Task item:
Whatever pictures appear, omit them, and repeat the data below exactly.

Material to process:

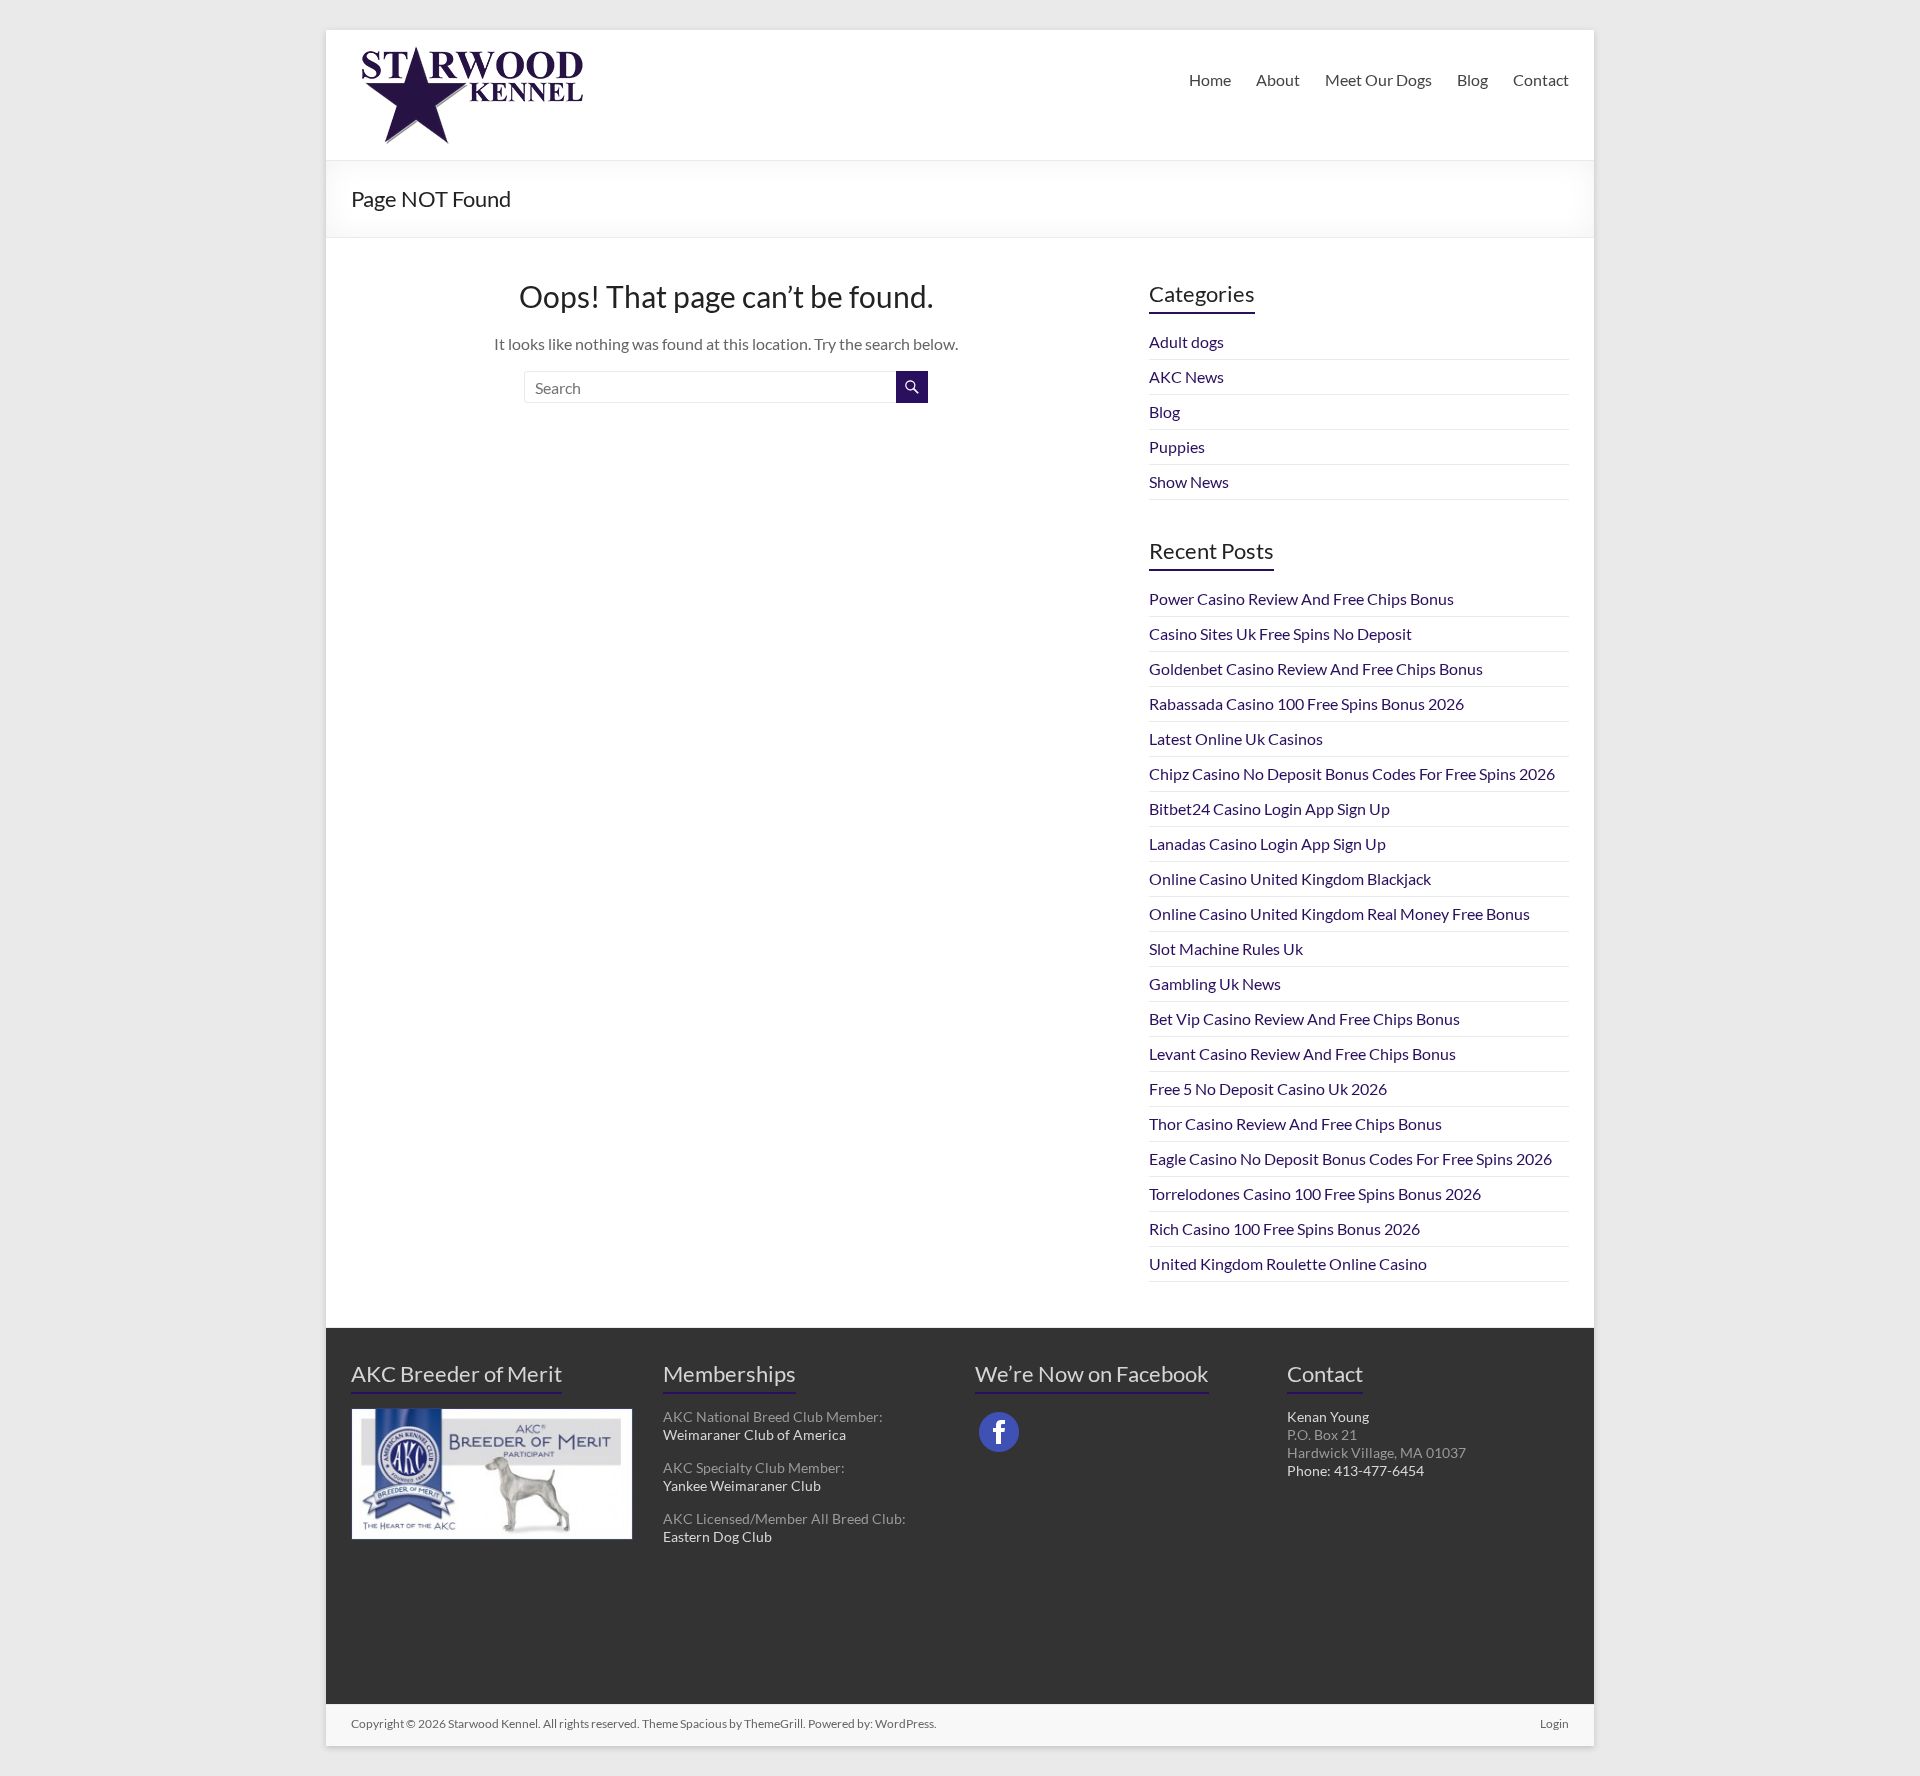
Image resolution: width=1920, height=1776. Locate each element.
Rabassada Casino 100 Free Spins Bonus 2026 (1306, 703)
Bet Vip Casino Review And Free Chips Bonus (1304, 1018)
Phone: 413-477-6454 (1355, 1470)
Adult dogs (1186, 341)
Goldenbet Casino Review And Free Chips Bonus (1316, 668)
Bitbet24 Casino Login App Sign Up (1269, 808)
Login (1554, 1723)
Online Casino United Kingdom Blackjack (1290, 878)
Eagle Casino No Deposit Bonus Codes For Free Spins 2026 (1350, 1158)
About (1278, 79)
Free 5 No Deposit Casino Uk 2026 (1268, 1088)
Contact (1541, 79)
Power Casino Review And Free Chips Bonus (1301, 598)
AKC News (1186, 376)
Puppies (1177, 446)
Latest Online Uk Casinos (1236, 738)
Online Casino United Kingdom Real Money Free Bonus (1339, 913)
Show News (1189, 481)
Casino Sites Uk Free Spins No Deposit (1280, 633)
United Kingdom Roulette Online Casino (1288, 1263)
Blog (1472, 79)
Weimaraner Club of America (754, 1434)
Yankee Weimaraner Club (742, 1485)
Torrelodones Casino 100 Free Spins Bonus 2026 (1315, 1193)
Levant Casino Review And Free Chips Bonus (1302, 1053)
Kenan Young (1328, 1416)
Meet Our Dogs (1378, 79)
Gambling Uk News (1215, 983)
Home (1210, 79)
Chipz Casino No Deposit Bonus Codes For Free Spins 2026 (1352, 773)
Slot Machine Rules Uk (1226, 948)
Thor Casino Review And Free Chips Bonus (1295, 1123)
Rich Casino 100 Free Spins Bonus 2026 (1284, 1228)
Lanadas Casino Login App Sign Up (1267, 843)
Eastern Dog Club (717, 1536)
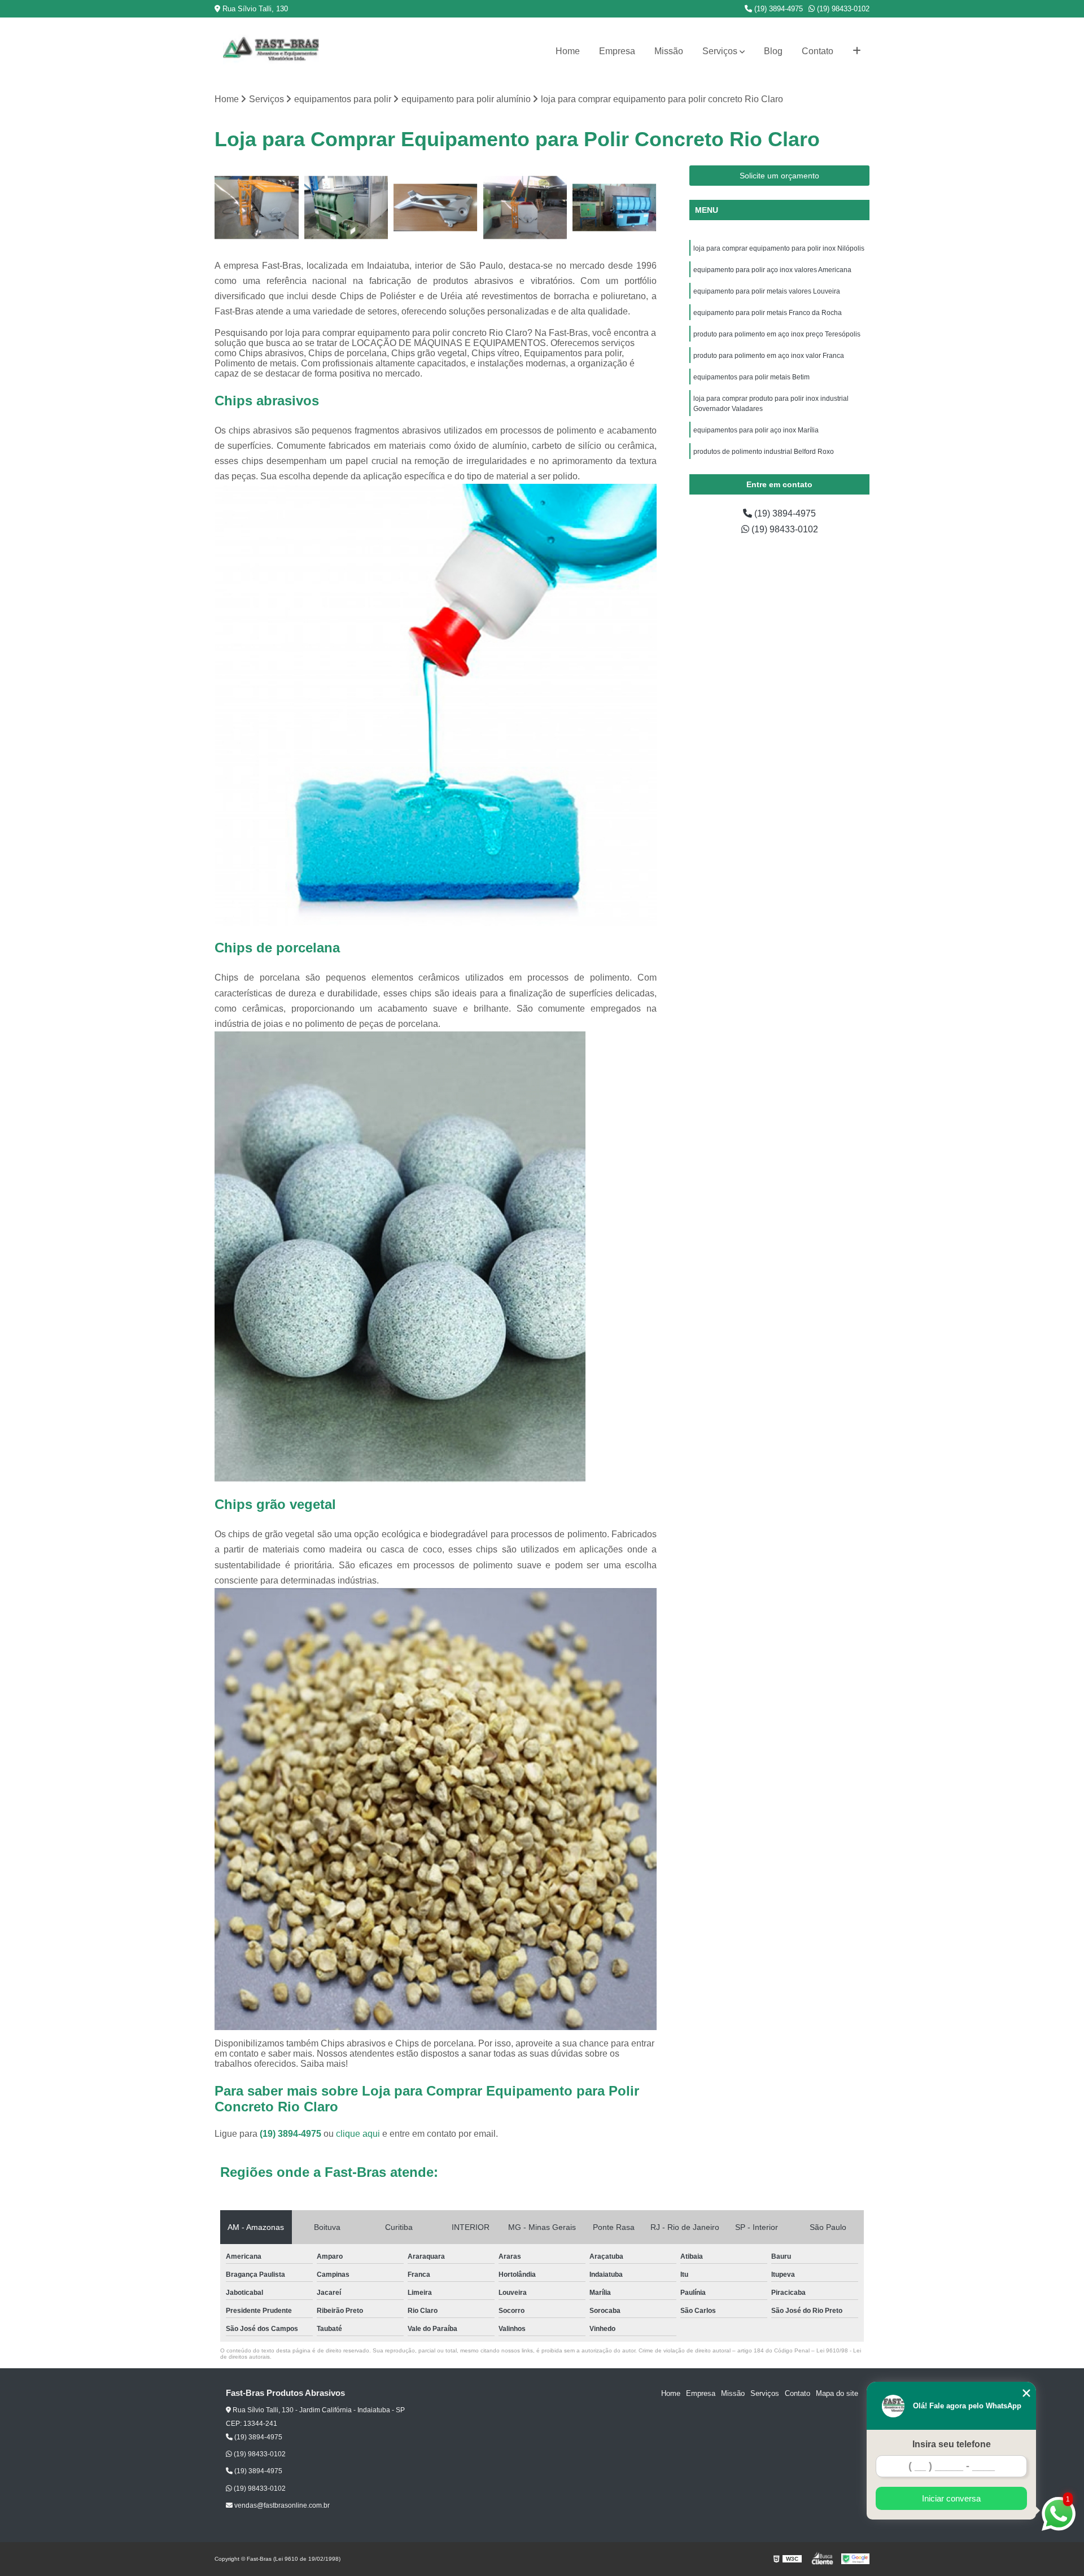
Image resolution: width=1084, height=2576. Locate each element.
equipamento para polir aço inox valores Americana (772, 270)
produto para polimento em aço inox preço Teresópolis (777, 334)
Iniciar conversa (951, 2498)
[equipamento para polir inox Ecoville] (525, 207)
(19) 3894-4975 (777, 9)
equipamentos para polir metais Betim (751, 377)
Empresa (617, 51)
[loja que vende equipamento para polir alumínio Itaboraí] (436, 207)
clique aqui (358, 2133)
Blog (773, 51)
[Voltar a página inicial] (271, 51)
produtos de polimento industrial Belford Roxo (763, 452)
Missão (668, 51)
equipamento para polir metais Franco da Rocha (767, 313)
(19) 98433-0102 (842, 9)
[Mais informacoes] (856, 51)
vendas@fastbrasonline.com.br (281, 2505)
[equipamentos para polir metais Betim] (614, 207)
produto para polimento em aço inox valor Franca (768, 356)
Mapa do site (837, 2393)
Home (568, 51)
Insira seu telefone (951, 2444)
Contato (817, 51)
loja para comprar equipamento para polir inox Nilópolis (779, 248)
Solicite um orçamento (779, 175)
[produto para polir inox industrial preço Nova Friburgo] (346, 207)
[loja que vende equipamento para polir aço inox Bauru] (257, 207)
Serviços (719, 51)
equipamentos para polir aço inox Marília (756, 430)
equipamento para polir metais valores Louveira (766, 291)
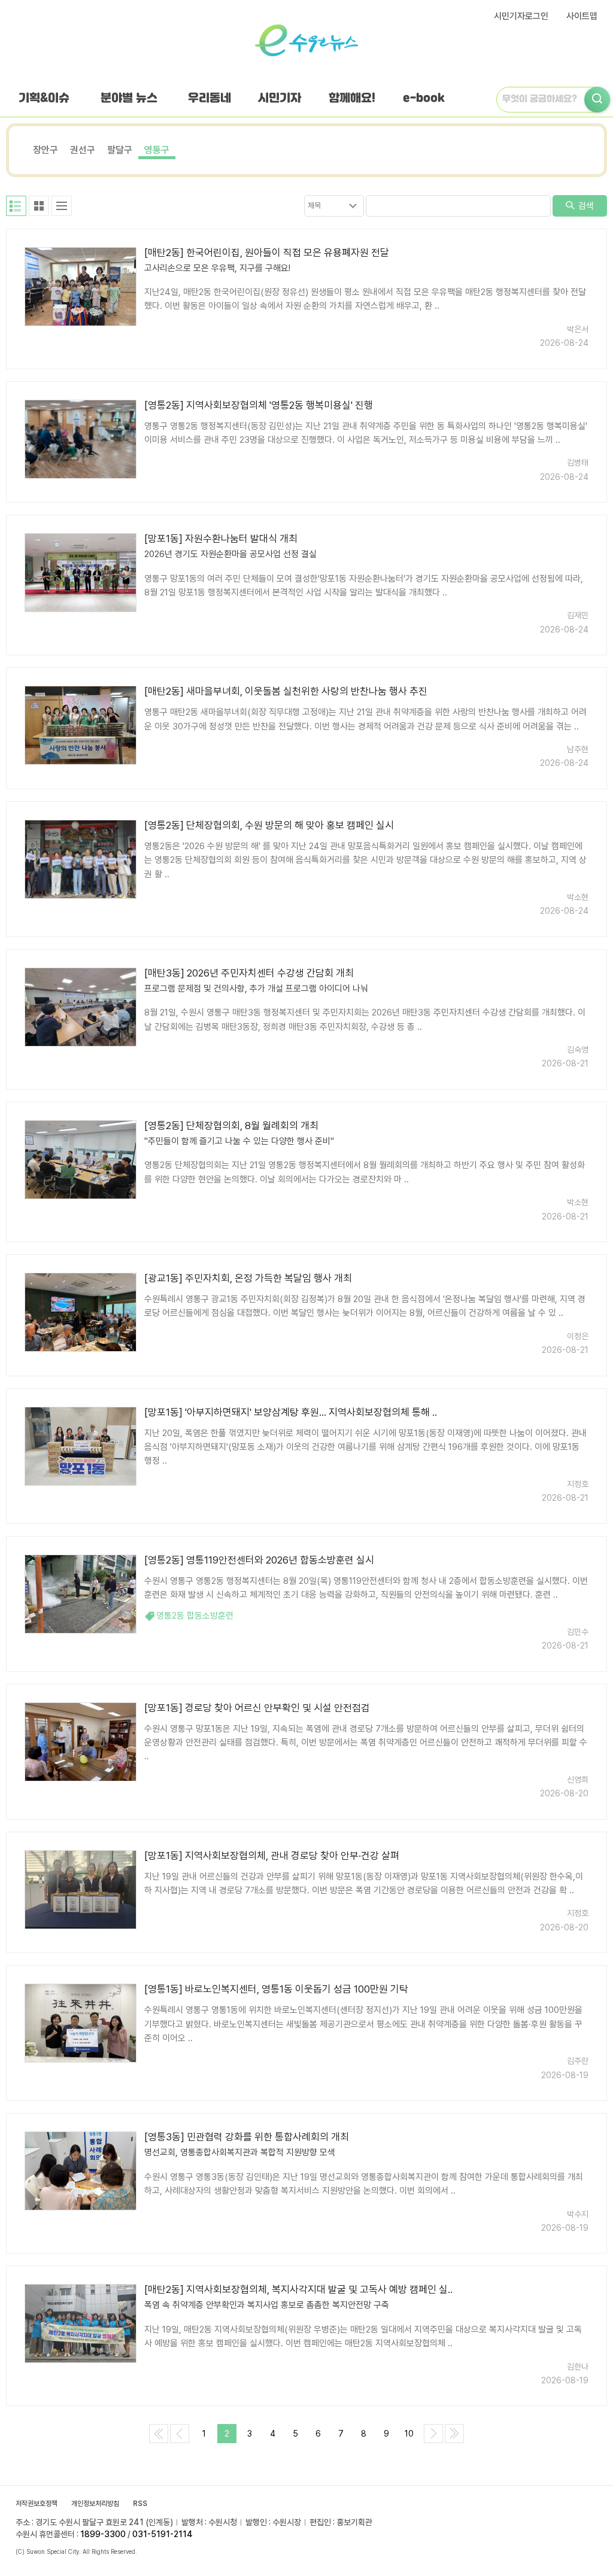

Response to this exercise:
Image resolution: width=1920, height=1776. Locate each element.
Rabassada Casino 100 Free Spins Bonus 2026 (1306, 703)
Bet Vip Casino Review And Free Chips Bonus (1304, 1018)
Phone: 413-477-6454 (1355, 1470)
Adult dogs (1186, 341)
Goldenbet Casino Review And Free Chips Bonus (1316, 668)
Bitbet24 Casino Login App Sign Up (1269, 808)
Login (1554, 1723)
Online Casino United Kingdom Blackjack (1290, 878)
Eagle Casino No Deposit Bonus Codes For Free Spins 2026 (1350, 1158)
About (1278, 79)
Free 5 No Deposit Casino Uk 2026 (1268, 1088)
Contact (1541, 79)
Power Casino Review And Free Chips Bonus (1301, 598)
AKC News (1186, 376)
Puppies (1177, 446)
Latest Online Uk Casinos (1236, 738)
Online Casino United Kingdom Real Money Free Bonus (1339, 913)
Show News (1189, 481)
Casino Sites Uk Free Spins No Deposit (1280, 633)
United Kingdom Roulette Online Casino (1288, 1263)
Blog (1472, 79)
Weimaraner Club of America (754, 1434)
Yankee Weimaraner Club (742, 1485)
Torrelodones Casino 100 Free Spins Bonus 2026 (1315, 1193)
Levant Casino Review And Free Chips Bonus (1302, 1053)
Kenan Young (1328, 1416)
Meet Our Dogs (1378, 79)
Gambling Uk News (1215, 983)
Home (1210, 79)
Chipz Casino No Deposit Bonus Codes For Free Spins 2026 (1352, 773)
Slot Machine Rules Uk (1226, 948)
Thor Casino Review And Free Chips Bonus (1295, 1123)
Rich Casino 100 Free Spins Bonus 2026 (1284, 1228)
Lanadas Casino Login App Sign Up (1267, 843)
Eastern Dog Club (717, 1536)
Image resolution: width=1084, height=2576. Locate each element.
equipamento para polir aço inox valores Americana (772, 270)
produto para polimento em aço inox preço Teresópolis (777, 334)
Iniciar conversa (951, 2498)
[equipamento para polir inox Ecoville] (525, 207)
(19) 3894-4975 (777, 9)
equipamentos para polir metais Betim (751, 377)
Empresa (617, 51)
[loja que vende equipamento para polir alumínio Itaboraí] (436, 207)
clique aqui (358, 2133)
Blog (773, 51)
[Voltar a página inicial] (271, 51)
produtos de polimento industrial Belford Roxo (763, 452)
Missão (668, 51)
equipamento para polir metais Franco da Rocha (767, 313)
(19) 98433-0102 (842, 9)
[Mais informacoes] (856, 51)
vendas@fastbrasonline.com.br (281, 2505)
[equipamentos para polir metais Betim] (614, 207)
produto para polimento em aço inox valor Franca (768, 356)
Mapa do site (837, 2393)
Home (568, 51)
Insira seu telefone (951, 2444)
Contato (817, 51)
loja para comprar equipamento para polir inox Nilópolis (779, 248)
Solicite um orçamento (779, 175)
[produto para polir inox industrial preço Nova Friburgo] (346, 207)
[loja que vende equipamento para polir aço inox Bauru] (257, 207)
Serviços (719, 51)
equipamentos para polir aço inox Marília (756, 430)
equipamento para polir metais valores Louveira (766, 291)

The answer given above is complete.